Studio album by Gateway
- Released: 1996
- Recorded: December 1994
- Studio: Power Station, New York City
- Genre: Jazz
- Length: 45:56
- Label: ECM ECM 1574
- Producer: Manfred Eicher

Gateway chronology
| Homecoming (1995) | In the Moment (1996) |  |

John Abercrombie chronology
| Homecoming (1995) | In the Moment (1996) | Tactics (1997) |

Dave Holland chronology
| Dream of the Elders (1996) | In the Moment (1996) | Points of View (1998) |

Jack DeJohnette chronology
| Homecoming (1995) | In the Moment (1996) | Dancing with Nature Spirits (1996) |

= In the Moment (Gateway album) =

1996 studio album by jazz trio Gateway

In the Moment is the fourth and final album by jazz trio Gateway, consisting of guitarist John Abercrombie, bassist Dave Holland and drummer Jack DeJohnette, recorded in December 1994 and released on ECM in 1996.

== Reception ==

The authors of The Penguin Guide to Jazz Recordings wrote: "In the Moment is supergroup playing of a high order, three hugely experienced musicians interacting without anxiety and with dazzling ease."

The review at AllMusic states: "The collective trio Gateway has worked together on and off for three decades.
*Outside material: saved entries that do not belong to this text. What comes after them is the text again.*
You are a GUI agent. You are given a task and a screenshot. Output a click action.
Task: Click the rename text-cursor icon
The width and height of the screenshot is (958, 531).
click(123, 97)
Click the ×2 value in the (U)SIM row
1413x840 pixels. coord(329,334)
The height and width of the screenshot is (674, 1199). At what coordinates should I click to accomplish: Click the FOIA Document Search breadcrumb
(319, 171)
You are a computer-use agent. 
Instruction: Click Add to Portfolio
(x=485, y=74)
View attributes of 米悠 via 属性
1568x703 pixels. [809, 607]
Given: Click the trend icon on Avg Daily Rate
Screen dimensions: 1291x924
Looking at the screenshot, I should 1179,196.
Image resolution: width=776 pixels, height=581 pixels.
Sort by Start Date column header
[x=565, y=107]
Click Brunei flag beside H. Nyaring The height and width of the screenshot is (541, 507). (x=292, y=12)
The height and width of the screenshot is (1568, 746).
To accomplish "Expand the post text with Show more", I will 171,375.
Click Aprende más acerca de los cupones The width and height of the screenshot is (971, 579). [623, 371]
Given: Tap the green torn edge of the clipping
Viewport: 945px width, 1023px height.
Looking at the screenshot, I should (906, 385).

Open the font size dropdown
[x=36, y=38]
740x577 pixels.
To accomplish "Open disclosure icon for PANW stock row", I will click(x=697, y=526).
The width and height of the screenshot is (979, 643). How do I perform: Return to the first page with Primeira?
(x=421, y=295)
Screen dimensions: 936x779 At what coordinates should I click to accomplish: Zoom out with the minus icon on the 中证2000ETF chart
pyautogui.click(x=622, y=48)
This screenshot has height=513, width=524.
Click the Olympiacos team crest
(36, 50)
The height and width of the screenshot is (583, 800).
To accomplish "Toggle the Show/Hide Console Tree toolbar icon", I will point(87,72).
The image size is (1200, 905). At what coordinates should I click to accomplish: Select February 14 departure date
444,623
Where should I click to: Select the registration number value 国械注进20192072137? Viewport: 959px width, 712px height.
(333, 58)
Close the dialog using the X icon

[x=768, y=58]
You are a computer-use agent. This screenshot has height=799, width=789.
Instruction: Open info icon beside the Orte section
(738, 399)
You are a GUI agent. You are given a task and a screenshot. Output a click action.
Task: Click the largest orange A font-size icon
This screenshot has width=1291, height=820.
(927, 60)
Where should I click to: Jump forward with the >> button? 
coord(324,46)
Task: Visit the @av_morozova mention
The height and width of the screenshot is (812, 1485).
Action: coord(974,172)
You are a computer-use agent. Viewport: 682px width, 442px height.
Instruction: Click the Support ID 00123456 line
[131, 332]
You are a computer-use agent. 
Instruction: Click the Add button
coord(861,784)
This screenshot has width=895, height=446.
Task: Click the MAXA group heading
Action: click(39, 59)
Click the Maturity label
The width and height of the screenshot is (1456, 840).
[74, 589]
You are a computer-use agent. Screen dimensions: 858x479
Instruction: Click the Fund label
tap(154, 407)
They're sympathetically matched, with the five pieces on this album emerging from extended improvisations. The tonal range they embrace is dazzling, switching gears from Indian-flavored propulsion... to ethereal tone poems... Jack DeJohnette's ability to work equally well as a percussionist/drummer and pianist... benefits the group, and they make full use of the further possibilities offered. DeJohnette's work on the Turkish frame drum is extremely skilled and inventive, adding a key element to complement John Abercrombie's bent-note improvisations."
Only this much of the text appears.